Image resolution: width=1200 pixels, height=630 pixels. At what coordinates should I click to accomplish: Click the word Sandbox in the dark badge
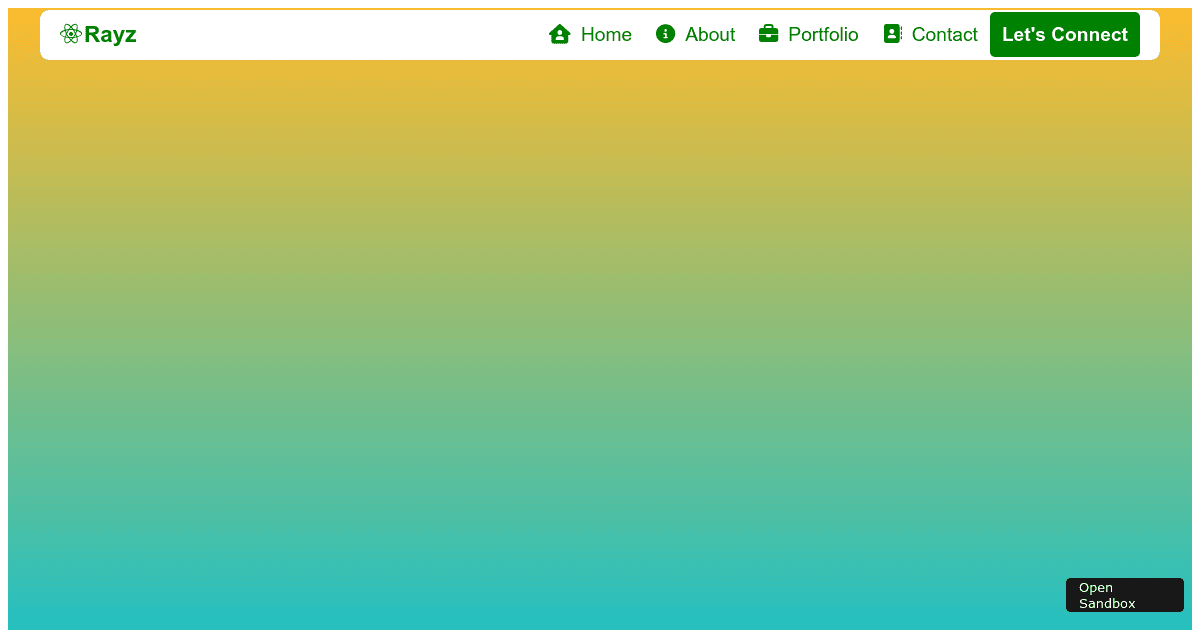1107,603
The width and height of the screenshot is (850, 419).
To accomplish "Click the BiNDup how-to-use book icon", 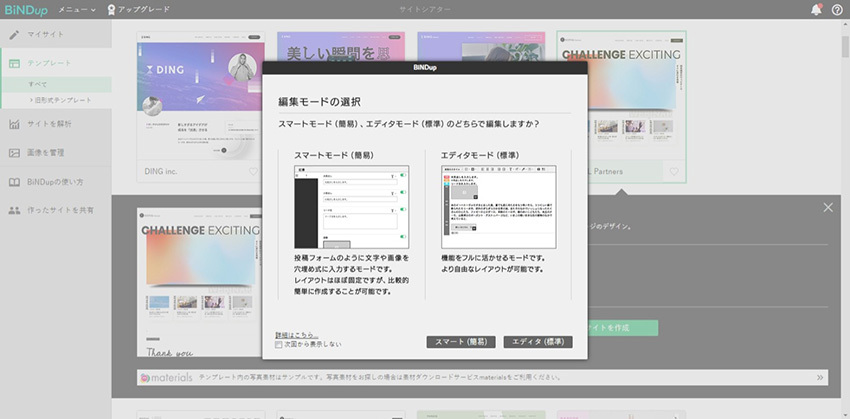I will (15, 182).
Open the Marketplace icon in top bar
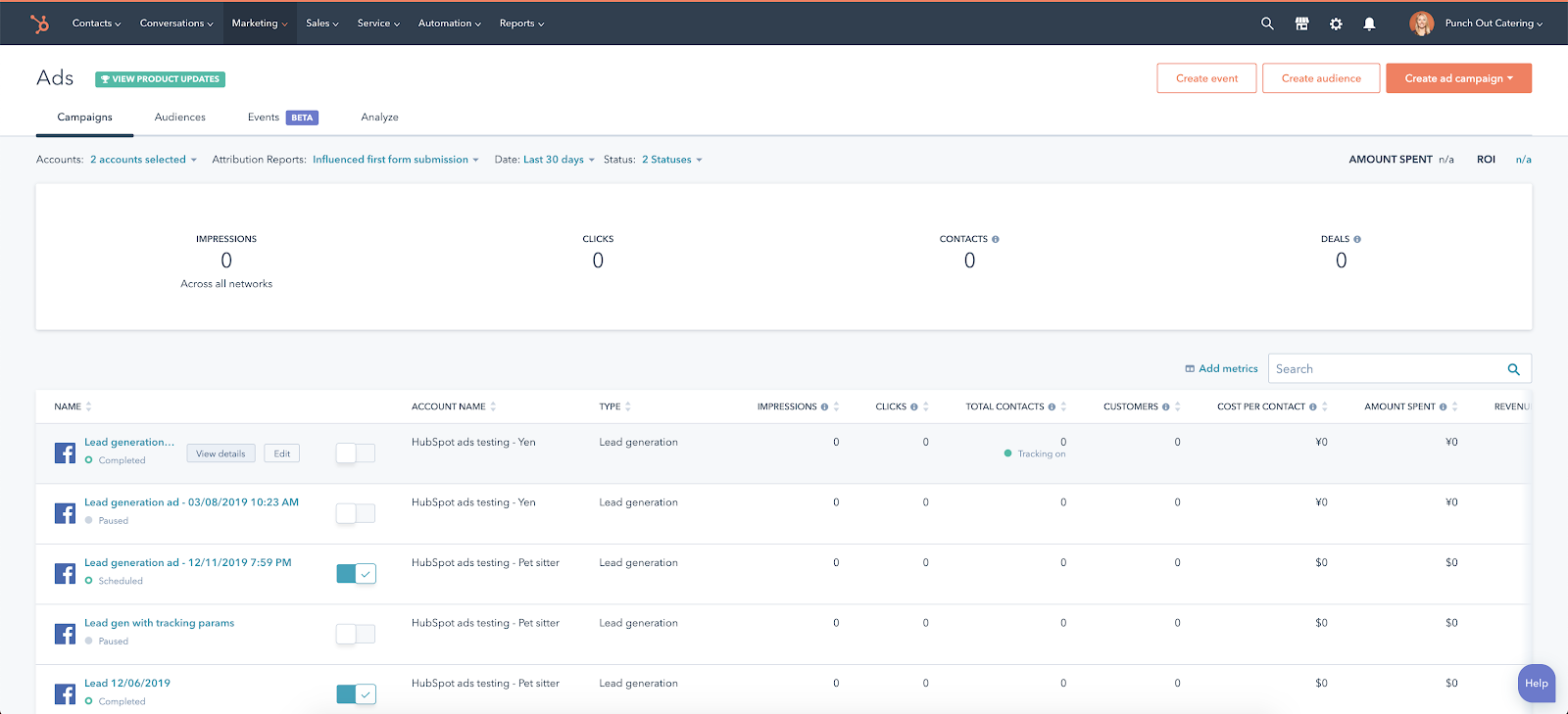 pos(1301,24)
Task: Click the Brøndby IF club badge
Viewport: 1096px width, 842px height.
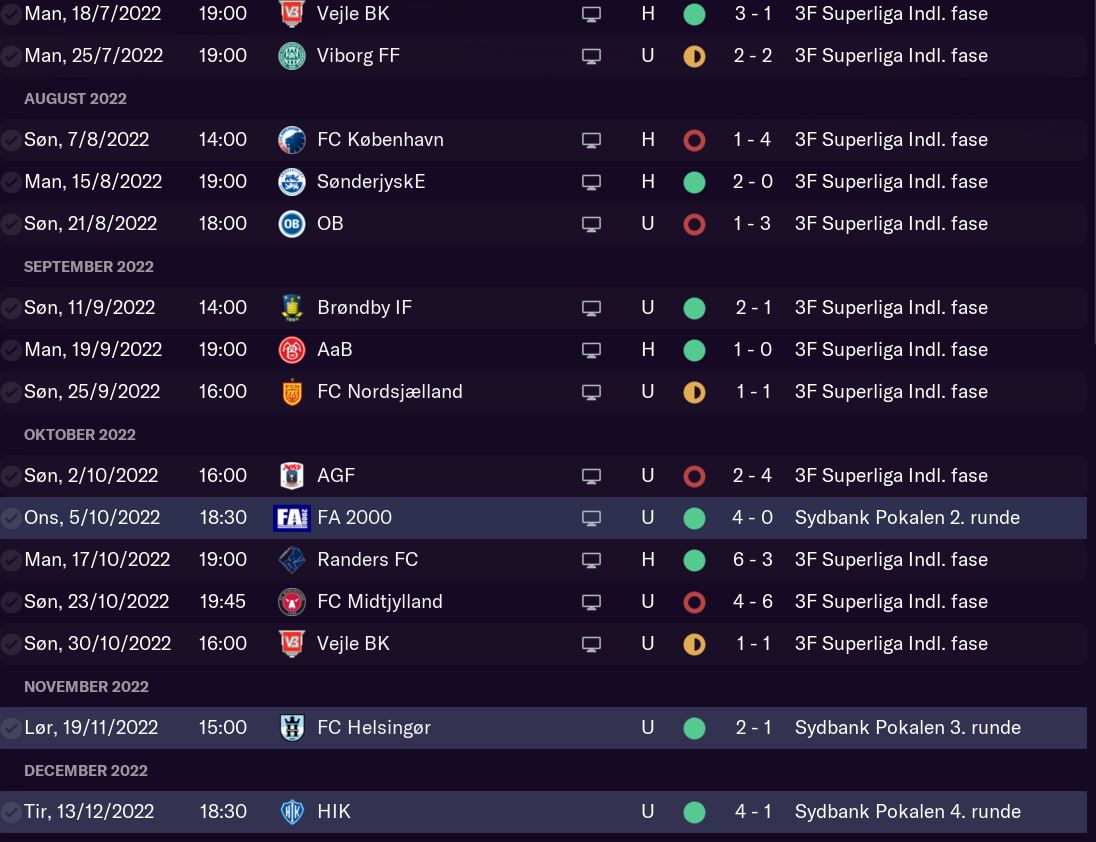Action: [x=291, y=308]
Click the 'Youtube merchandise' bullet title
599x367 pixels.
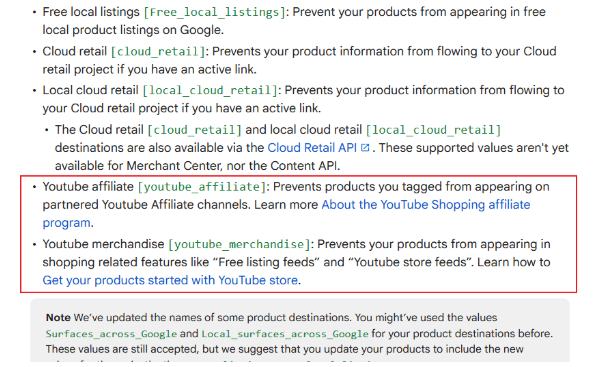pos(103,244)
══════════
Your objective: The answer consists solely of the lines from the one holding "Click the 'Youtube merchandise' bullet title" through the final line of the records, both ends included, each duplicated exactly. Leave images out.

Result:
Click the 'Youtube merchandise' bullet title
599x367 pixels.
pos(103,244)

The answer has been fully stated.